Rodrigo Oliveira ressalta que as perspectivas são de que cerca de três empresas por mês passem a integrar a Vangardi no primeiro ano de operação - Crédito: Divulgação

Com investimentos de aproximadamente R$ 1 milhão, a Investor, que atua há mais de 10 anos no mercado financeiro, está lançando a Vangardi, primeira plataforma híbrida de equity crowdfunding (investimento coletivo) do País.

A ferramenta torna possível a pessoas físicas adquirir títulos de startups em desenvolvimento e de empreendimentos imobiliários em construção por meio de aplicações a partir de R$ 1.000.

Conforme destaca o diretor-geral da Investor, Rodrigo Oliveira, todos saem ganhando [bastante] com o projeto. Empresas com faturamento anual de até R$ 10 milhões, que ainda não são considerados escaláveis, terão os recursos necessários para isso. Já os investidores poderão ter retornos entre 12% e 20% por ano. A plataforma, por sua vez, lucra até 10% em negociações diretas com o emissor.

Perspectivas – Oliveira ressalta que as perspectivas são de que cerca de três empresas por mês passem a integrar a Vangardi no primeiro ano, com captações que, somadas, devem chegar aos R$ 40 milhões.

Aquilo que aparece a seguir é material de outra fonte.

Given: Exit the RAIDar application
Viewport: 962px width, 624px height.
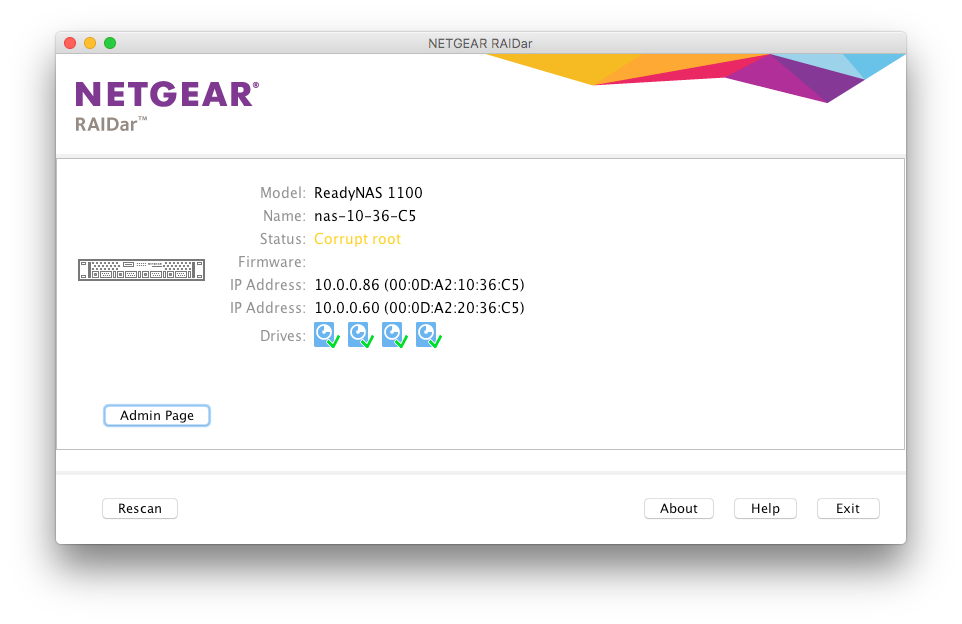Looking at the screenshot, I should 847,508.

A captação de estreia da plataforma vai começar a partir da primeira semana de outubro, durante a Semana Mundial do Investidor. Trata-se do empreendimento Streit, da F2 Incorporadora e Construtora. O prédio residencial, localizado no bairro São Pedro, na região Centro-Sul de Belo Horizonte, já tem 100% das unidades vendidas. A previsão de inauguração é para julho de 2020.

O diretor-geral da Investor afirma que a queda na taxa básica de juros deverá ser o principal impulsionador da plataforma, já que oferece aos investidores mais possibilidades de ganhos reais. Além disso, ele acrescenta, o equity crowdfunding ainda dá acesso ao grande público a oportunidades que antes estavam restritas somente para investidores qualificados.

Revolução digital – O profissional acrescenta que a plataforma é uma tendência que segue as transformações mercadológicas propostas pela tecnologia. Quando se trata dos fundos de investimentos tradicionais, é necessária a figura do gestor, o que não ocorre em ferramentas como a Vangardi.

“Unimos o empresário diretamente ao investidor. É uma tendência da revolução digital que veio para ficar. Quando se retira o intermediário, todos podem ganhar mais”, avalia ele.

Segurança – Oliveira afirma que a escolha dos empreendimentos que farão parte da plataforma é bastante criteriosa e leva em conta o histórico dos sócios, dos pagamentos das empresas, análise de crédito, entre outras questões. Ele lembra, ainda, que a Vangardi é regulamentada pela Comissão de Valores Mobiliários (CVM).